Le Conseil fédéral a alloué une enveloppe de 300 millions de francs pour cette acquisition. Berne soutient dans le même temps des projets multilatéraux visant une distribution équitable du futur vaccin, précise l'OFSP. La course aux vaccins a déclenché une concurrence intense entre les Etats ces derniers mois, qui investissent des milliards pour assurer l'approvisionnement de leurs populations.
Berne avertit encore que dans un premier temps, il n'y aura pas suffisamment de doses pour garantir une large couverture vaccinale de la population suisse. "La stratégie et les recommandations de vaccination seront élaborées en temps voulu en tenant compte des connaissances scientifiques les plus actuelles", écrit l'OFSP.
Un pari osé?
On estime que la Suisse a investi dans ce contrat avec Moderna quasiment la moitié de l'enveloppe de 300 millions de francs allouée par le Conseil fédéral pour vacciner le pays. Mettre d'un coup la moitié de ses oeufs dans le même panier, est-ce bien raisonnable?

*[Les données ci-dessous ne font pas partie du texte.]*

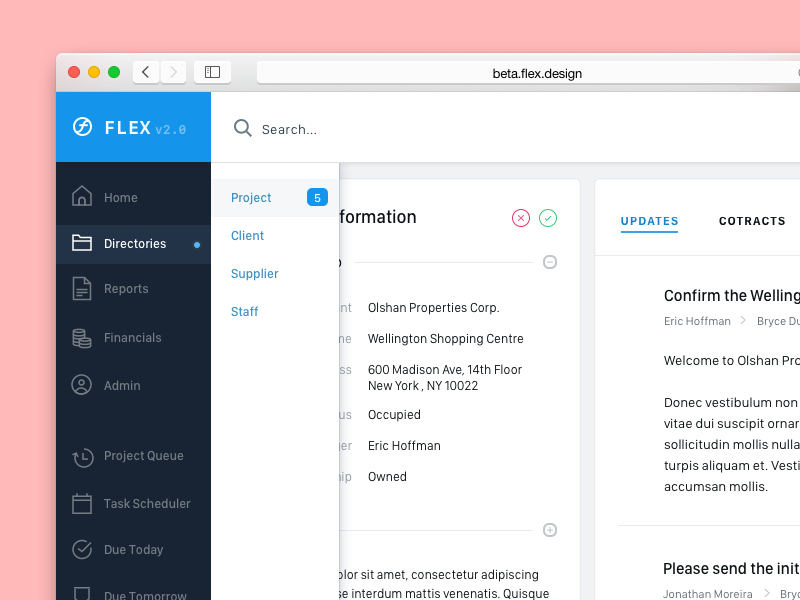Image resolution: width=800 pixels, height=600 pixels.
Task: Click the Task Scheduler calendar icon
Action: [x=82, y=503]
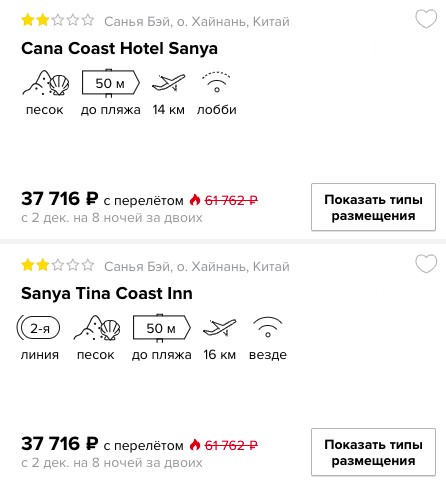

"Le vaccin de Moderna fait partie des cinq qui ont passé au stade de la phase 3", a estimé le spécialiste Alessandro Diana, qui enseigne la vaccinologie aux HUG, dans l'émission Forum de la RTS vendredi. C'est donc l'un des plus avancés. "Il faut bien commencer quelque part", remarque-t-il aussi. "Mais attention: la partie n'est pas gagnée. Etre en phase 3, c'est comme une présélection pour la Coupe du monde", illustre l'expert. Cette phase est celle durant laquelle le vaccin doit montrer son efficacité concrète.
"On doit comparer entre vaccinés et non vaccinés pour voir si le groupe vacciné a un avantage. On attend au moins 50% d'infection en moins dans ce groupe", détaille Alessandro Diana. Pour lui, le vaccin ne sera pas prêt pour la rentrée 2020, mais pour l'année 2021 si tout se déroule bien.
nr/vic avec l'ats
Production en Valais
Le vaccin de Moderna sera en partie produit en Suisse. La société chimique et pharmaceutique Lonza a signé ce printemps un accord de dix ans avec l'entreprise américaine. Elle ne fabriquera pas le vaccin final, mais ses ingrédients pharmaceutiques actifs (IPA).
Dans une interview en mai dernier accordée au site swissinfo.ch, le président et directeur général par intérim de Lonza, Albert Baehny, a estimé que le site de Viège (VS) devrait être en mesure de fournir de premiers produits d'ici à février 2021. C'est le site de Portsmouth, dans le New Hampshire, aux États-Unis, qui devait être le premier à produire les ingrédients du vaccin.
L’usine de Viège pourrait avoir jusqu’à trois lignes de fabrication fonctionnant en parallèle, ce qui signifierait que 100 à 300 millions de doses pourraient y être produites, a précisé Albert Baehny. Il a évoqué un investissement de "60 à 70 millions de francs pour produire 50 à 100 millions de doses".
Résultats prometteurs sur les singes
Le vaccin développé par Moderna se base sur la nouvelle technologie de l'ARNm, une sorte de "molécule messagère" comportant les instructions pour la production de protéines. Le vaccin indique aux cellules corporelles comment produire une protéine virale. Dès que celle-ci est produite dans le corps, elle est reconnue comme antigène par le système immunitaire, qui produit alors des anticorps.
Fin juillet, Moderna a fait part de résultats "prometteurs" sur des singes. Les résultats des essais à grande échelle, sur des milliers de participants humains, dits de phase 3, devraient être disponibles en octobre ou novembre, selon la société. Le vaccin développé par l'université d'Oxford/AstraZeneca est aussi passé en phase 3.